By Ron Miller
Worldwide PDA shipments declined last year as consumers turned to intelligent phones combining a mobile handset and a personal information manager (PIM), according to a pair of research reports just out.
“Smart and enhanced phones will primarily be a consumer purchase in 2004 and will erode the low-end of the PDA market as many individual users find the PIM and e-mail capabilities of smart phones acceptable,” said Todd Kort, principal analyst in Gartner’s computing platforms group. (“Smartphones” as one word, which were not the focus of the study, are a Microsoft-branded mobile-phone operating system.)
Total PDA shipments dropped 17.9 percent in 2003, market analysts IDC found. Gartner Group reported a smaller drop off of only 5.3 percent. The difference resulted from the choice of devices counted in the respective surveys.
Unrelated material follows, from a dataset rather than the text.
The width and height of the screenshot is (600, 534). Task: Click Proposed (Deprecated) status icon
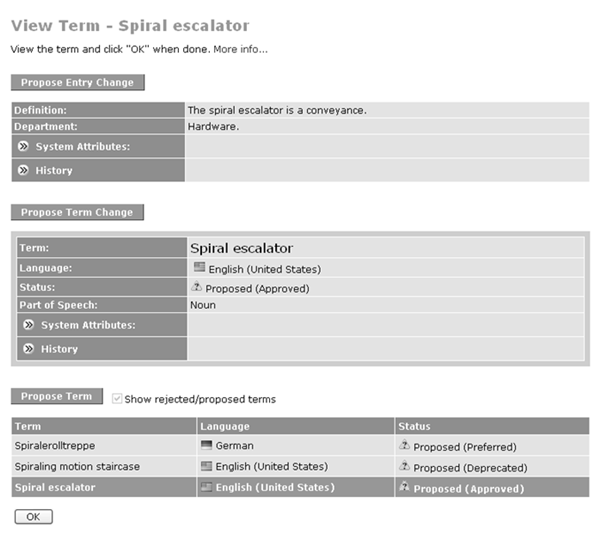tap(404, 466)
A major contributor to the PDA decline was a 30 percent drop in shipments in the Asia/Pacific region. Kort said the Chinese PDA market collapsed entirely. “Low-end PDAs were sort of a fad in China in 2001,” he said. “Now, these PDAs are no longer considered to be cool, as people have moved on to other devices such as digital cameras, so PDA sales have declined substantially in that region.”
In Japan, there was never very much interest in PDAs. “The Japanese were always into phones,” Kort said.
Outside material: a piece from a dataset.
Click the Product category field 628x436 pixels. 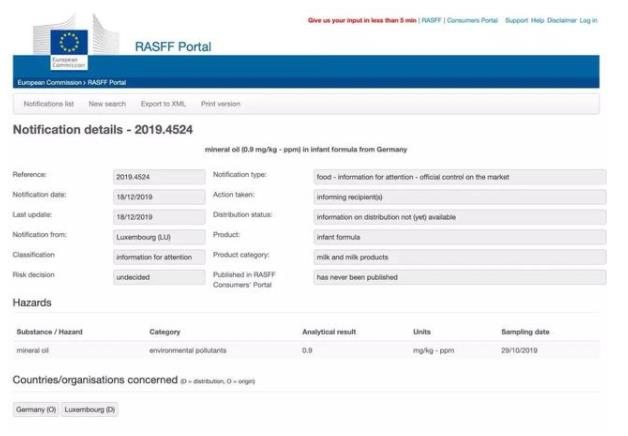coord(459,257)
According to Gartner, Research In Motion, the makers of the PDA-plus-telephony Blackberry devices, was one big winner in 2003. The company surged at the end of year, matching their entire 2002 shipment numbers in the fourth quarter. Even though 35 to 40 percent of that increase was via upgrades from older devices, overall shipments increased 121 percent last year–the largest among top-tier vendors.
In straight PDAs, Palm continued to maintain the lion’s share of the overall handheld market with 36.4 percent. However, that share was down from 42.5 percent in 2002, an overall decline of 19 percent.
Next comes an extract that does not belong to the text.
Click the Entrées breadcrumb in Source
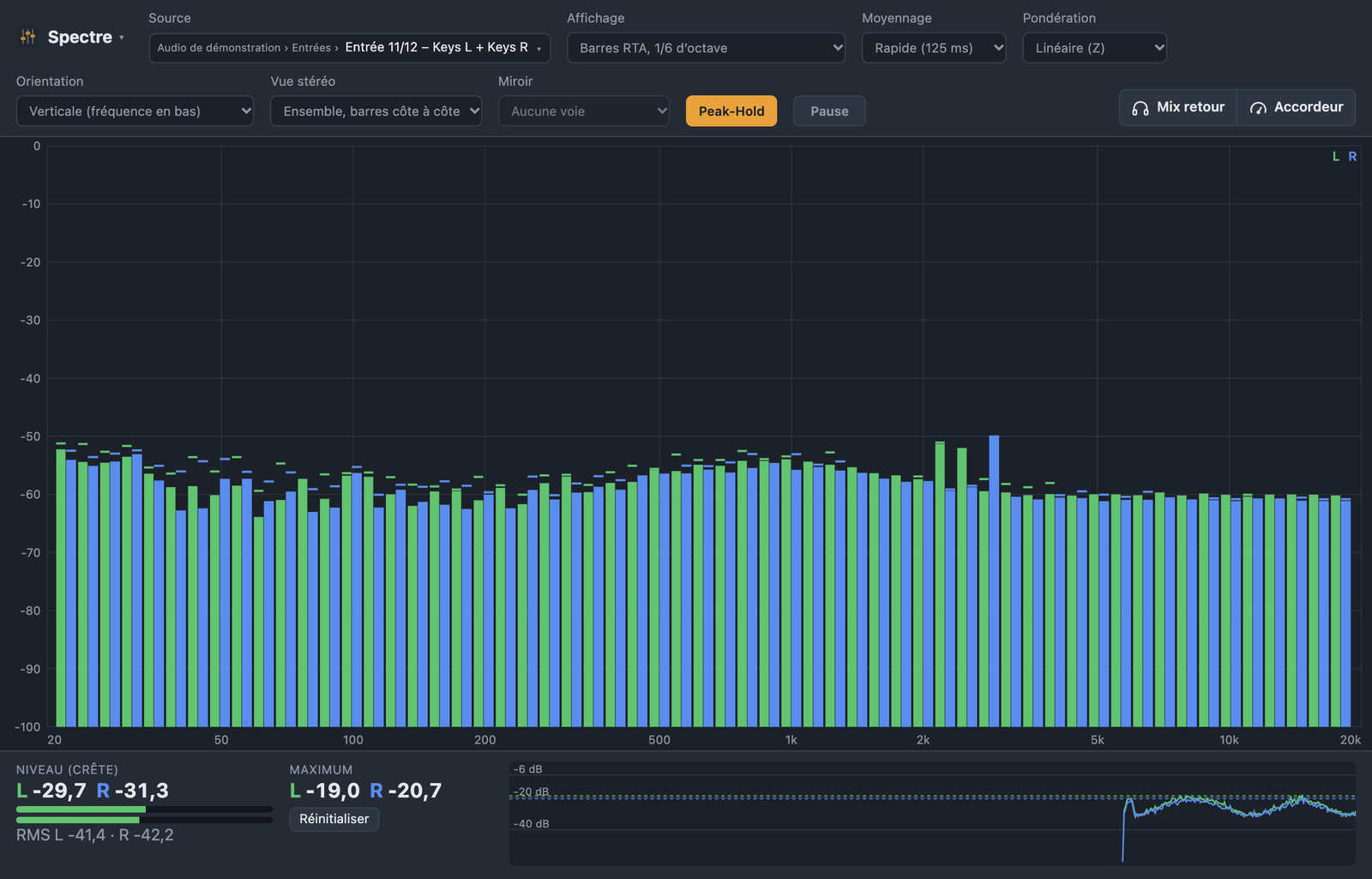Image resolution: width=1372 pixels, height=879 pixels. point(311,48)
With its purchase of Handspring last year, Palm may be well positioned to capitalized on the rising popularity of increasingly intelligent PDAs. “Smart phones are an extension of this category, and the primary reason we bought Handspring is to include the Treo family into our portfolio,” said Marlene Somsak, a vice president at PalmOne.
Other PDA manufacturers are also expected to find ways to adapt. “Going forward, handheld device vendors must continue to differentiate and expand into hot product categories, such as media players and digital cameras, to renew growth in their market,” said David Linsalata, analyst in IDC’s mobile devices program.
Gartner’s Kort agreed. “The PDA vendors are going to be a step ahead in terms of more memory, larger and better displays, more powerful processors, and better connectivity to back-end data bases,” he noted. “These are the things that will continue to distinguish PDAs from phones.”